Apenas empezó el mes patrio, todo mundo se acordó de la frase de Octavio Paz, esa de "Pobres mexicanos, que cada 15 de septiembre gritan por espacio de una hora, quizá para callar el resto del año". Y como lo dijo Paz entonces se convierte en dogma. Y se volvió viral en las redes. Pero su frase es tal vez lo más sereno que he visto estos días. Van un par de ejemplos.
No sé, pero si ustedes se sienten con la calidad moral de decirle a la gente que son borregos, pendejos y tienen la cabeza llena de mierda por asistir a una fiesta del 15 de septiembre, entonces creo que tenemos un gran problema social. Desde luego que en estas celebraciones hay acarreados, pero ¿por qué insultar al que no lo es y asiste porque le quedan dos gramos de sentimiento patriótico? Aunque nos cueste creerlo, hay gente que asiste por convicción propia. Después de todo, es la inercia de la historia. Porque la celebración del Grito no la inventaron los priístas, sépanlo. Ya desde 1813 Morelos había escrito en sus Sentimientos de la Nación que
Que igualmente se solemnice el día 16 de septiembre todos los años, como el día aniversario en que se levantó la voz de la Independencia y nuestra santa Libertad comenzó, pues en ese día fue en el que se desplegaron los labios de la Nacion para reclamar sus derechos con espada en mano para ser oída; recordando siempre el mérito del grande héroe, el señor Dn. Miguel Hidalgo y su compañero Dn. Ignacio Allende.Sin importar las circunstancias de este país, no hemos hecho a un lado esta celebración. Y miren que el siglo XIX fue más turbulento que nuestros días. Ni siquiera cuando Juárez trepó todo el peso de la República en su carruaje y se estuvo a salto de mata dejó de haber Grito. Grandes, pequeñas, las celebraciones se extienden por todo el país. ¿Por qué? En la noche del 15 de septiembre la gente convierte sus aspiraciones en celebración: el amor a la libertad y a la patria, el valor y la justicia, todos nuestros valores cívicos caben ahí. No podemos juzgar mal a quienes lo hacen. No tenemos derecho.
Antes de que me tachen de priísta o peñalieber, quiero decir que el descontento social es muy justificado y me sumo a él. Es más, incluso puedo conceder que no quieran participar en los festejos del gobierno, llámese federal o local. Háganlo en familia, con su cuadra o colonia.
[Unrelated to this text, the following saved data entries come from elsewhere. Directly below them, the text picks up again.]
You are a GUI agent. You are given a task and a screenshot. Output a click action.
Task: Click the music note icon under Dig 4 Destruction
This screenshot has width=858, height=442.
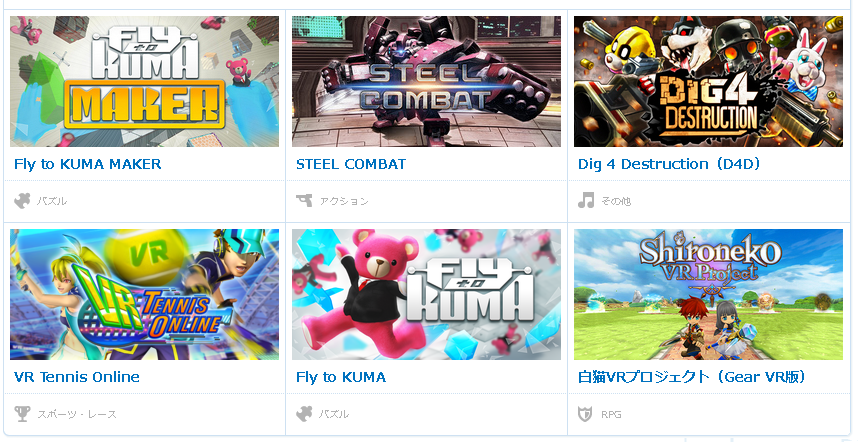pos(586,201)
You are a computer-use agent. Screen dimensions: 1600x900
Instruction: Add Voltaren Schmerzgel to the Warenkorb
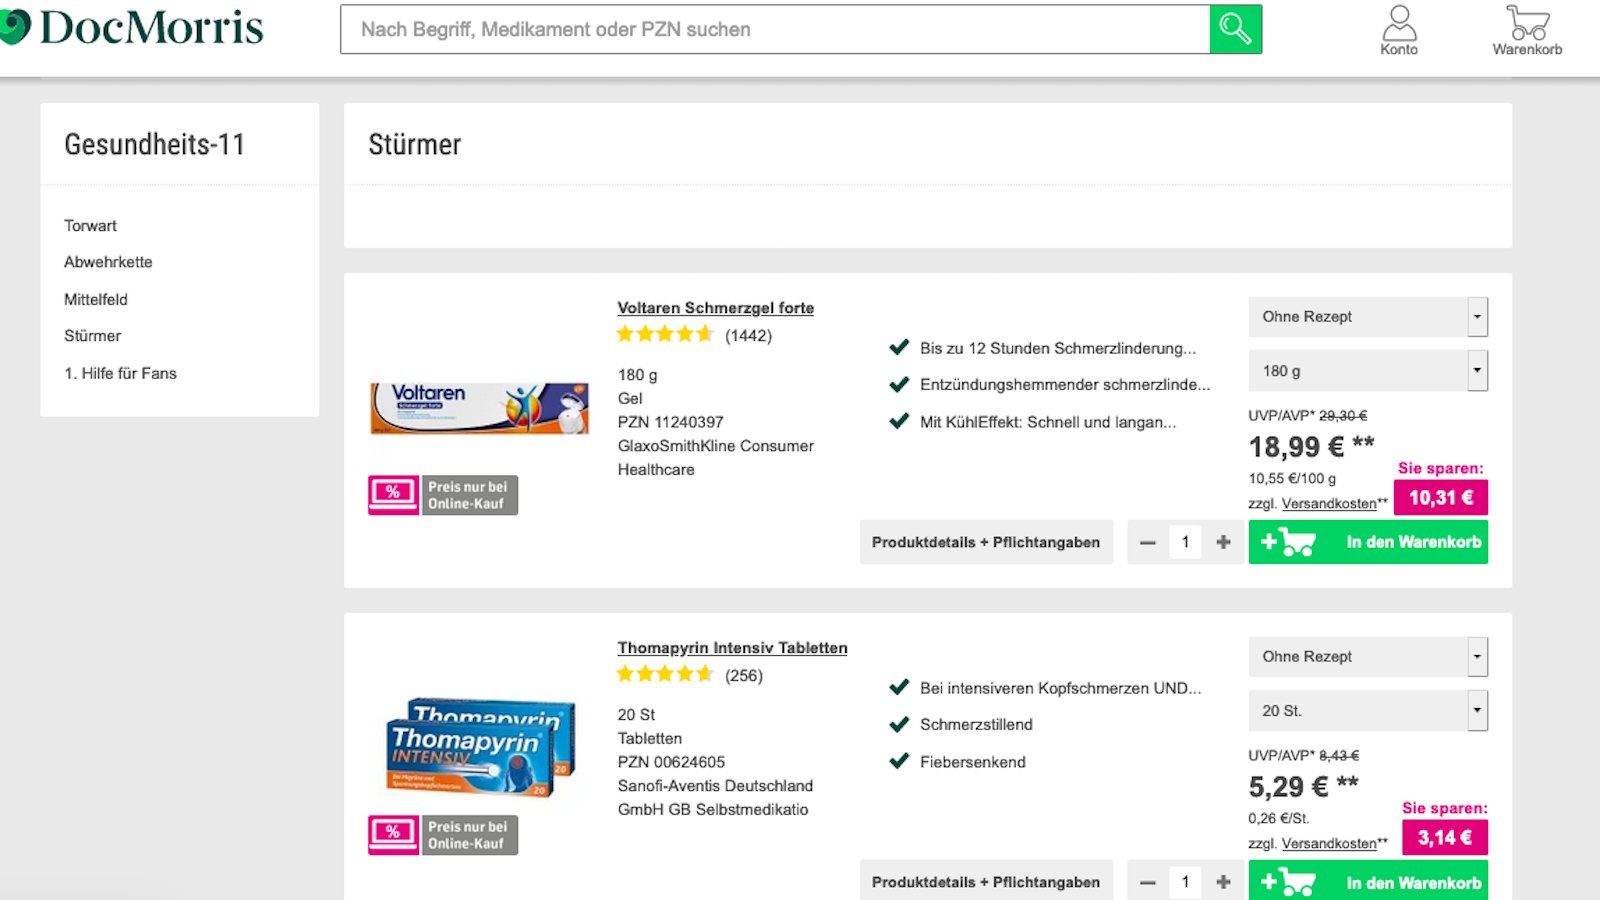click(1367, 542)
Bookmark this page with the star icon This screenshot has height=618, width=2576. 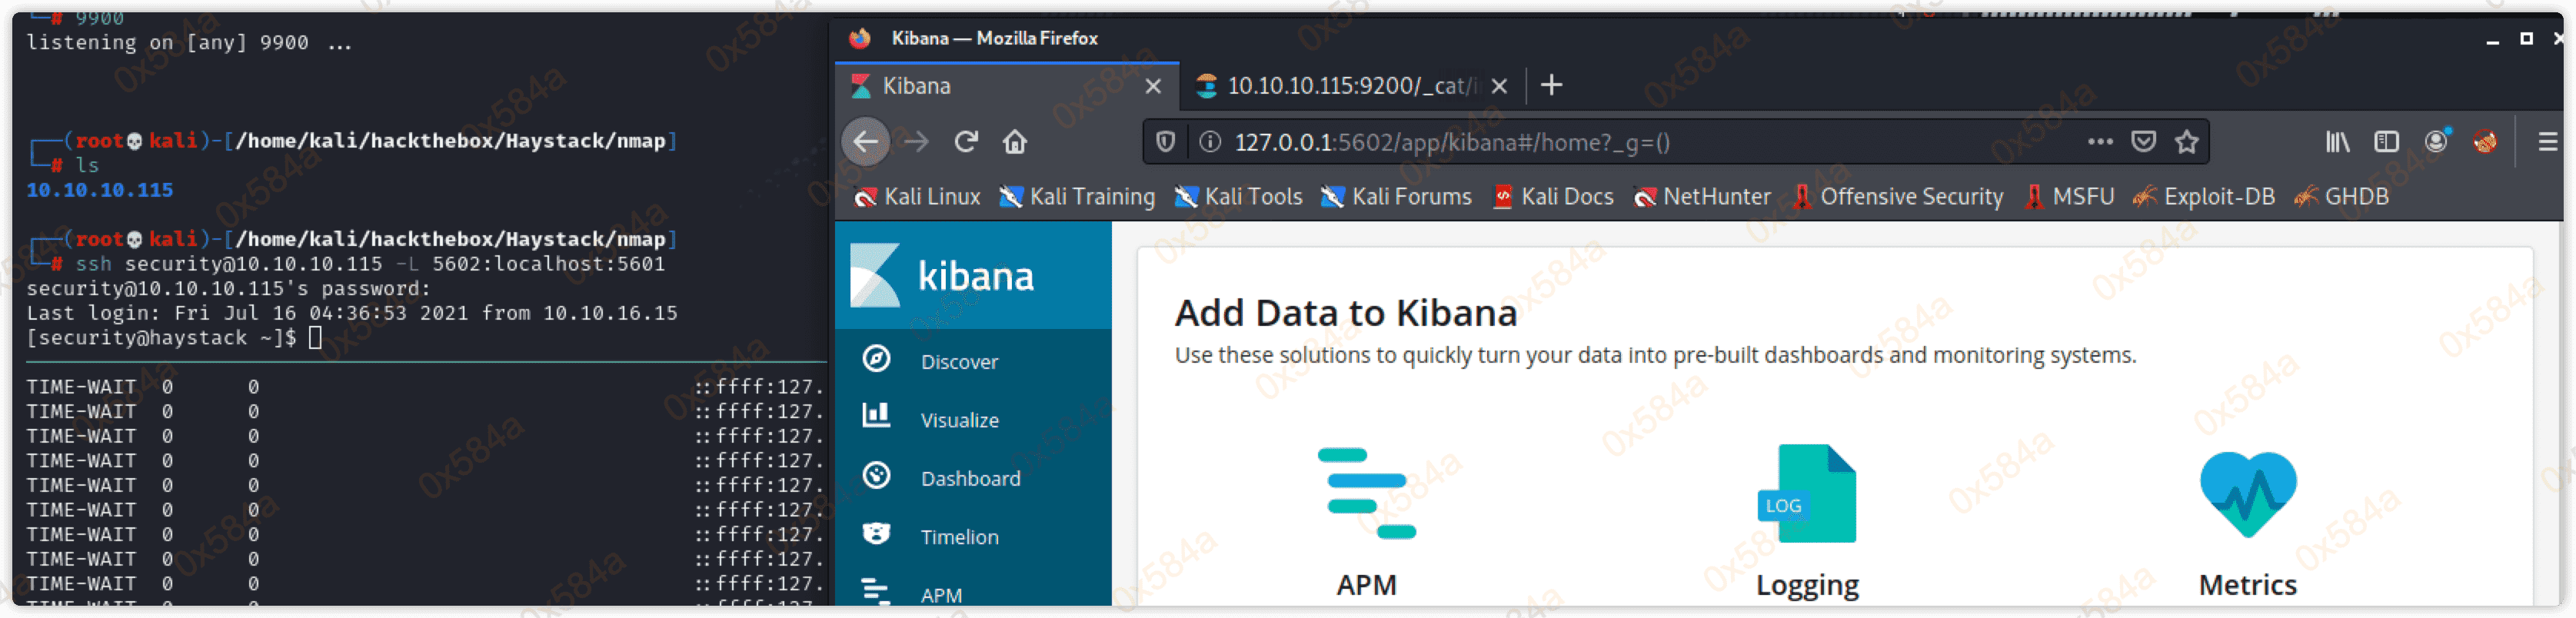coord(2187,142)
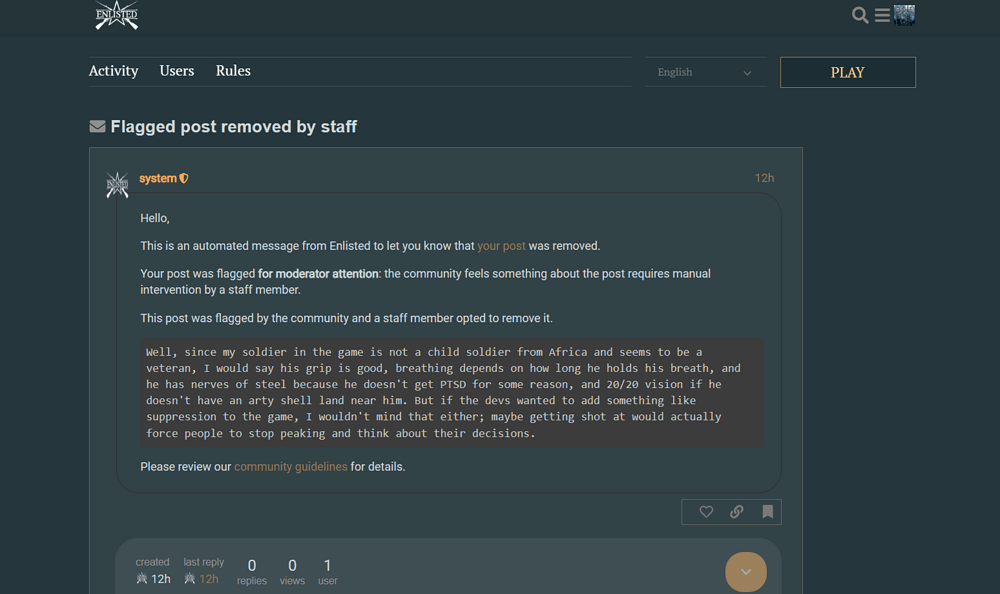The width and height of the screenshot is (1000, 594).
Task: Open the Users tab
Action: coord(177,71)
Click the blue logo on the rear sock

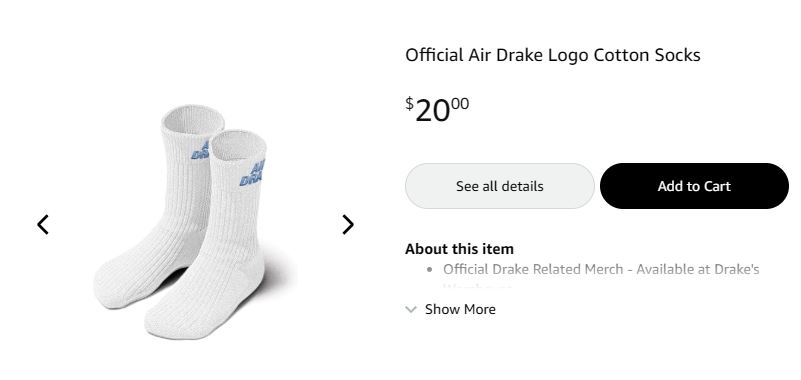point(200,150)
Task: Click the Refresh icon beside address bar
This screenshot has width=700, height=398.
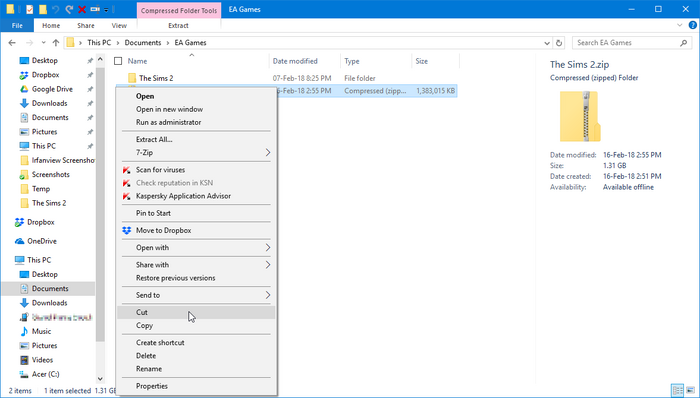Action: point(558,43)
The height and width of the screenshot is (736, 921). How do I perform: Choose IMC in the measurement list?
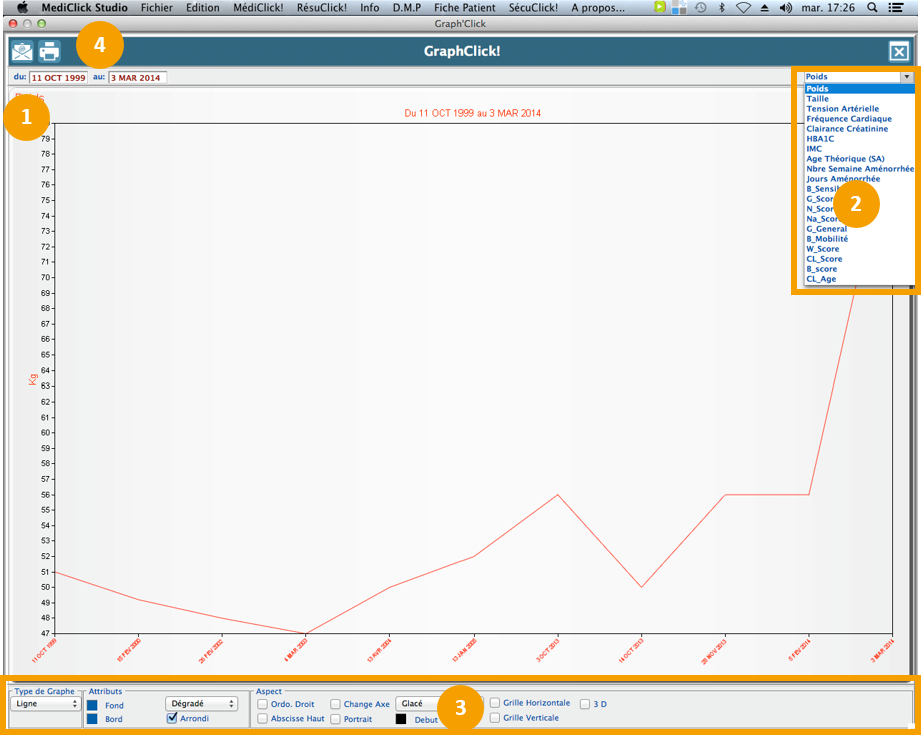click(814, 149)
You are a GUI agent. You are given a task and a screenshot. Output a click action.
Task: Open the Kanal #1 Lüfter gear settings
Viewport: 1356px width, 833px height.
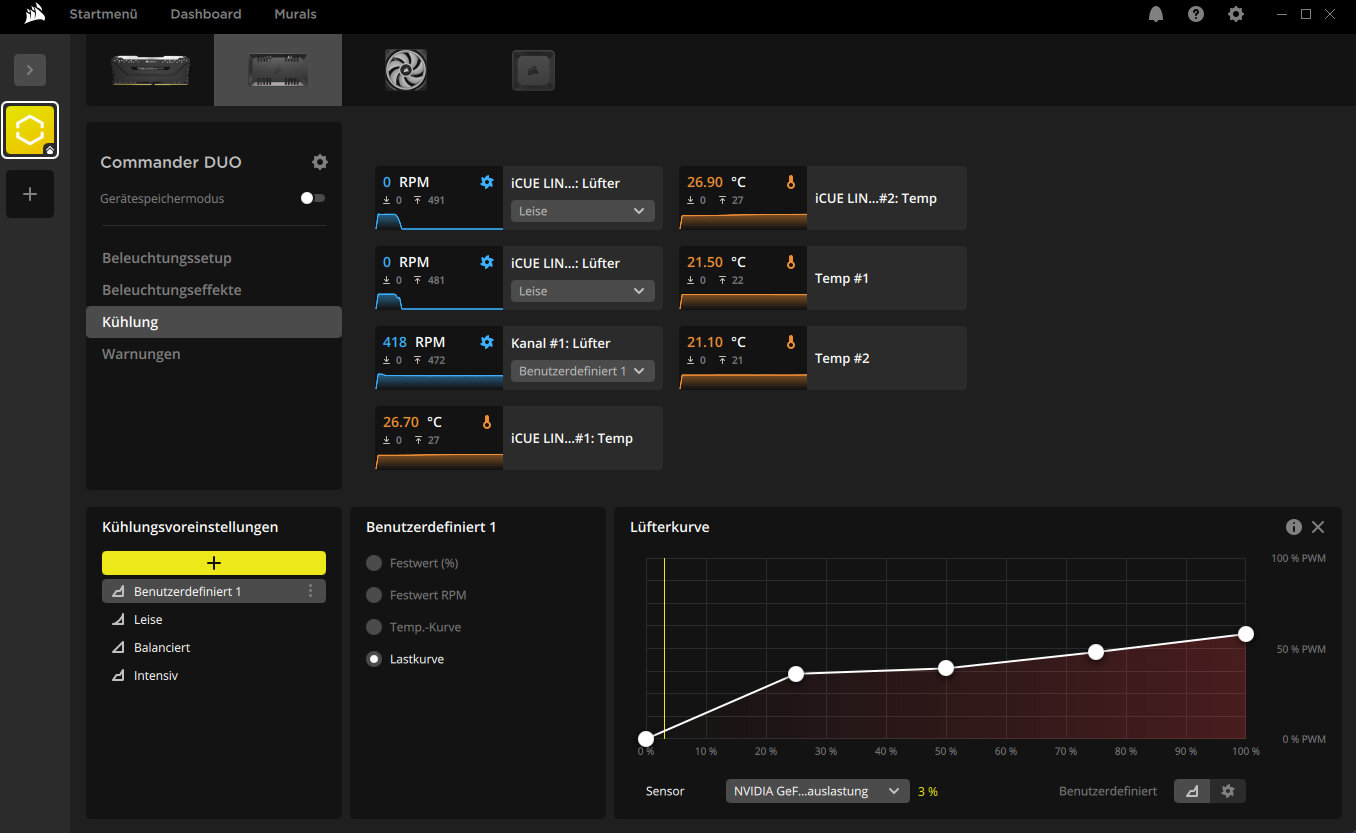(x=487, y=342)
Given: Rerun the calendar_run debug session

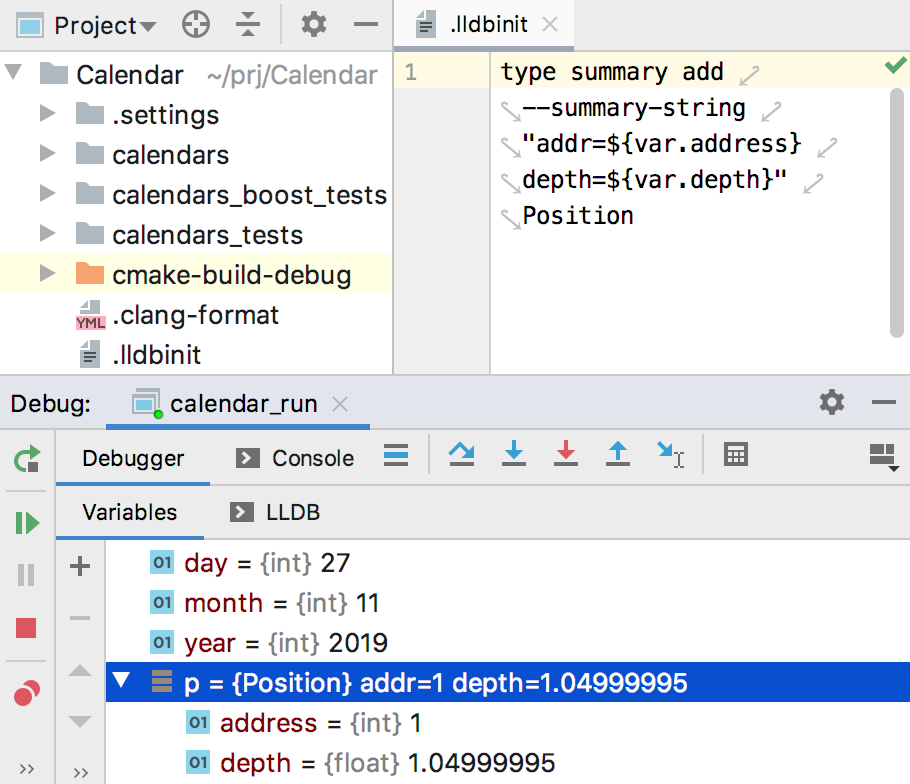Looking at the screenshot, I should pyautogui.click(x=27, y=457).
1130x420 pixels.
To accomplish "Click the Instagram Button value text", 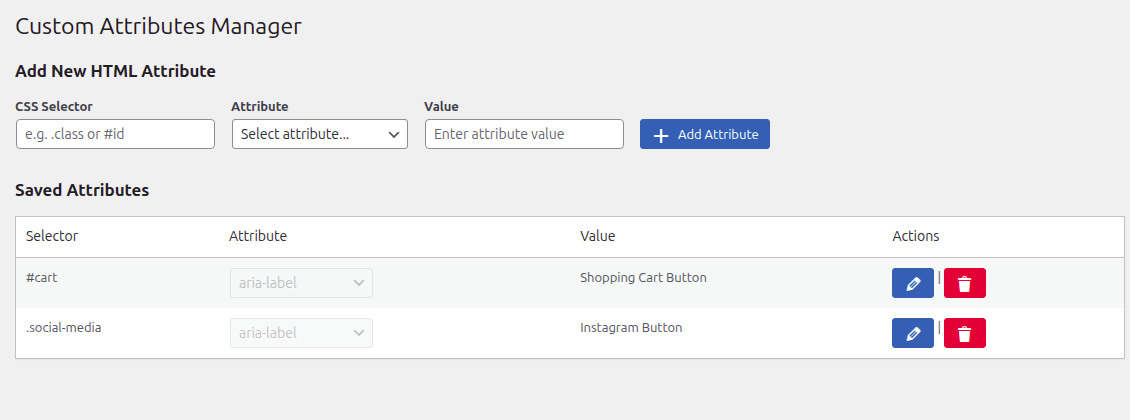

Lo que no se puede dejar de hacer es participar porque, según ustedes, no hay nada que celebrar. Incluso los hay quienes creen que en doscientos años no hemos cambiado nada, como si la historia fuera estática. No es así. Tomen un libro de historia y vean cómo no somos nada parecidos a los hombres de 1810. Y es cierto que los mexicanos tenemos un país muy deficiente, inseguro, corrupto y de economía estancada, pero de eso, estimados lectores, no tuvieron la culpa Hidalgo, Allende, ni doña Josefa. Aprendamos a repartir responsabilidades.